Orient et Occident

 

Au centre du roman de Biély, La Colombe d’argent, nous avons bel et bien la création d’un triangle sexuel, mais il est mortifère. L’acte sexuel qui donnera naissance à l’enfant-messie de la secte des Colombes est confié au jeune homme de la ville fait captif, Darialski. Le nom même du personnage fiat penser à la « passe de Darial », unique voie entre le nord et le sud du Caucase, c’est-à-dire entre Occident et Orient… Darialski devait être le médiateur intellectuel, sexuel, onirique, mais il est conduit à la mort pour avoir tenté le passage.
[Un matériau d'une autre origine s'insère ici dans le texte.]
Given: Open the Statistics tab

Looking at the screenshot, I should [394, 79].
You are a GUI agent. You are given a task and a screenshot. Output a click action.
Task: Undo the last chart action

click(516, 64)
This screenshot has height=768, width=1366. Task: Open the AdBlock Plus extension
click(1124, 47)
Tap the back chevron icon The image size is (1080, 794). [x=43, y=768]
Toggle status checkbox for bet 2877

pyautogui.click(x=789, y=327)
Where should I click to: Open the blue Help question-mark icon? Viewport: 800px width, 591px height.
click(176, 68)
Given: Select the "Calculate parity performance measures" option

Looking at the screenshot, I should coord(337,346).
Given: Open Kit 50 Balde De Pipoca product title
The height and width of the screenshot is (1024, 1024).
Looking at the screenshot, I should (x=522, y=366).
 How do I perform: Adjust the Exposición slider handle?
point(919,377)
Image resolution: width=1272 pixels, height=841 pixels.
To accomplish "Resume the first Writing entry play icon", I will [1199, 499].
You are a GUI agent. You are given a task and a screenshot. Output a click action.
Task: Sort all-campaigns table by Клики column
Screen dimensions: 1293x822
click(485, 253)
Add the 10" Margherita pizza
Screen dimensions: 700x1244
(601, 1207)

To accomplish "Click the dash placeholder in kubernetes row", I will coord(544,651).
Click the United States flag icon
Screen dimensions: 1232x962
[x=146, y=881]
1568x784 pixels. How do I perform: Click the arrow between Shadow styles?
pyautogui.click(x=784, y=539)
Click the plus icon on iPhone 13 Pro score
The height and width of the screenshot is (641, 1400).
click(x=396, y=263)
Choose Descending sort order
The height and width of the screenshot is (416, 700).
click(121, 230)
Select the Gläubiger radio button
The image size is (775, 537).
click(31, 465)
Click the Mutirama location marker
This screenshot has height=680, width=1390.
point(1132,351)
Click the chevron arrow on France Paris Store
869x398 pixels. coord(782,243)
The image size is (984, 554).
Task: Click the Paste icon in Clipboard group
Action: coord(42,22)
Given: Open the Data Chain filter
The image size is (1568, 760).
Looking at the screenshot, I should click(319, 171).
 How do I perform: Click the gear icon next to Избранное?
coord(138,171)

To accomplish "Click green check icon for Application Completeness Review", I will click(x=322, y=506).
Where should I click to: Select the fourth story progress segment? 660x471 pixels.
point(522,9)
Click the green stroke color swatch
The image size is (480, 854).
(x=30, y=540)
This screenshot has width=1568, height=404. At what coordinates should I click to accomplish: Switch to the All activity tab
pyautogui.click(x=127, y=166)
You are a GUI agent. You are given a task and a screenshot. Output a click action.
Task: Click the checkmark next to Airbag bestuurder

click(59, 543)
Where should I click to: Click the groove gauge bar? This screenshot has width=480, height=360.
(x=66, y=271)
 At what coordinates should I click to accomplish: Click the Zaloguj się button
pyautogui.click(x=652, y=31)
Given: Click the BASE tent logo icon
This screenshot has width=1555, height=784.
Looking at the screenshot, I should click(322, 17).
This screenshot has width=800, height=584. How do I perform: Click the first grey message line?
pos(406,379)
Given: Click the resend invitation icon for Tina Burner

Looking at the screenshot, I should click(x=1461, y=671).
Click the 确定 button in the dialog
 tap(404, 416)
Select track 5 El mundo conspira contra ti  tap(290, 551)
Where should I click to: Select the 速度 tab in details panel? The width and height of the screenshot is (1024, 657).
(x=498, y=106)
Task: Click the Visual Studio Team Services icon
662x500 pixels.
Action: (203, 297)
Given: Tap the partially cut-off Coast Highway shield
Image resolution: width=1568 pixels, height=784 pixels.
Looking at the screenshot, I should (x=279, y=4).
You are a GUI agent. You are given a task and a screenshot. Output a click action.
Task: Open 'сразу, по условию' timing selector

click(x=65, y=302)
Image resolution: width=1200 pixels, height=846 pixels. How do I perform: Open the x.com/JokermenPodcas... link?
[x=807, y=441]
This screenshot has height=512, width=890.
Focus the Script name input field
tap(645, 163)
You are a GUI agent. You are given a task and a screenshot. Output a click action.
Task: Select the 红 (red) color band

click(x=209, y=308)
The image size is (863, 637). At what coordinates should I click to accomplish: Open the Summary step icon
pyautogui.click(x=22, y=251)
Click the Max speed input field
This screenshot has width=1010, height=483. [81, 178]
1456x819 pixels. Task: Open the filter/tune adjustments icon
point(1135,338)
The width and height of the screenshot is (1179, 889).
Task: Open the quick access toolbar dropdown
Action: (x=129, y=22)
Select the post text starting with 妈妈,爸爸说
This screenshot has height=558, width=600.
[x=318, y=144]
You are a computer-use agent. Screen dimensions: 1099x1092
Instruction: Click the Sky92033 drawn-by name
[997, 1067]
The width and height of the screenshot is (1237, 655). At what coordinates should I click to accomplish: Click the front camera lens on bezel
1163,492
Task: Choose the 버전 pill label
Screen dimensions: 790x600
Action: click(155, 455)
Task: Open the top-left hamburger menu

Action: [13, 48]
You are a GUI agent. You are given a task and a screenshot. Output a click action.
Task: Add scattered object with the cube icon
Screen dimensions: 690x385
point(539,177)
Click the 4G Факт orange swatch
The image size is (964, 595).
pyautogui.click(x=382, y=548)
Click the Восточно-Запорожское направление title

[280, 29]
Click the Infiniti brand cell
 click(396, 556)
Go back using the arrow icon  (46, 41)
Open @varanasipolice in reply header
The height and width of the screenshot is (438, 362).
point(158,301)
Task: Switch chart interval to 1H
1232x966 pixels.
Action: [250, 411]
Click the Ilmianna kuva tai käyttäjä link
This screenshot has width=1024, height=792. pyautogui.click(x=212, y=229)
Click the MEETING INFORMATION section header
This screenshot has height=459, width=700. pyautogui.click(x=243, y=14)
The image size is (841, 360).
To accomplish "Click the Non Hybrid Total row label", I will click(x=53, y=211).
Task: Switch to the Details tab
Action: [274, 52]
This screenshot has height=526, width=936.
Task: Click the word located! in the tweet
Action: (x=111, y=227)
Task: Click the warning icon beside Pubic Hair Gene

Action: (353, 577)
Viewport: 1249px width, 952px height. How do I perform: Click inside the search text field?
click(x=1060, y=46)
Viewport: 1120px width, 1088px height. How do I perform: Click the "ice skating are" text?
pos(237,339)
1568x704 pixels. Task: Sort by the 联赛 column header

Il personnifie la culture occidentale et a été choisi pour ensemencer la compagne du charpentier chef de la secte, autrement dit : l’envoyé de l’Occident doit ensemencer l’Orient, mais mourir sitôt après. Il sera en effet piétiné à mort, durant la nuit, dans l’étuve de la marchande où a lieu le coït sacré. Dans Le Jardin du rossignol de Blok, écrit à la même époque, l’impuissance à pénétrer la clôture marque l’échec et le héros abandonne la demeure mystérieuse, où l’objet du désir est enfermé, et retourne auprès de son compagnon, l’âne. L’échec de la rencontre Occident/Orient est un échec total, culturel, et sexuel et il s’est joué à plusieurs reprises.